Deep Operator Networks (DeepONets) have become a central tool in data-driven operator learning, providing flexible surrogates for nonlinear mappings arising in partial differential equations (PDEs). However, the standard trunk design based on fully connected layers acting on raw spatial or spatiotemporal coordinates struggles to represent sharp gradients, boundary layers, and non-periodic structures commonly found in PDEs posed on bounded domains with Dirichlet or Neumann boundary conditions. To address these limitations, we introduce the Spectral-Embedded DeepONet (SEDONet), a new DeepONet variant in which the trunk is driven by a fixed Chebyshev spectral dictionary rather than coordinate inputs. This non-periodic spectral embedding provides a principled inductive bias tailored to bounded domains, enabling the learned operator to capture fine-scale non-periodic features that are difficult for Fourier or MLP trunks to represent.
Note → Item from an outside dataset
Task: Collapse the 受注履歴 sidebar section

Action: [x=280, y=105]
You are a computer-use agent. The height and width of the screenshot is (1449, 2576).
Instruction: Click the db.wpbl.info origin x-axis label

SEDONet is evaluated on a suite of PDE benchmarks including 2D Poisson, 1D Burgers, 1D advection-diffusion, Allen-Cahn dynamics, and the Lorenz-96 chaotic system, covering elliptic, parabolic, advective, and multiscale temporal phenomena, all of which can be viewed as canonical problems in computational mechanics. Across all datasets, SEDONet consistently achieves the lowest relative L2 errors among DeepONet, FEDONet, and SEDONet, with average improvements of about 30-40% over the baseline DeepONet and meaningful gains over Fourier-embedded variants on non-periodic geometries. Spectral analyses further show that SEDONet more accurately preserves high-frequency and boundary-localized features, demonstrating the value of Chebyshev embeddings in non-periodic operator learning. The proposed architecture offers a simple, parameter-neutral modification to DeepONets, delivering a robust and efficient spectral framework for surrogate modeling of PDEs on bounded domains.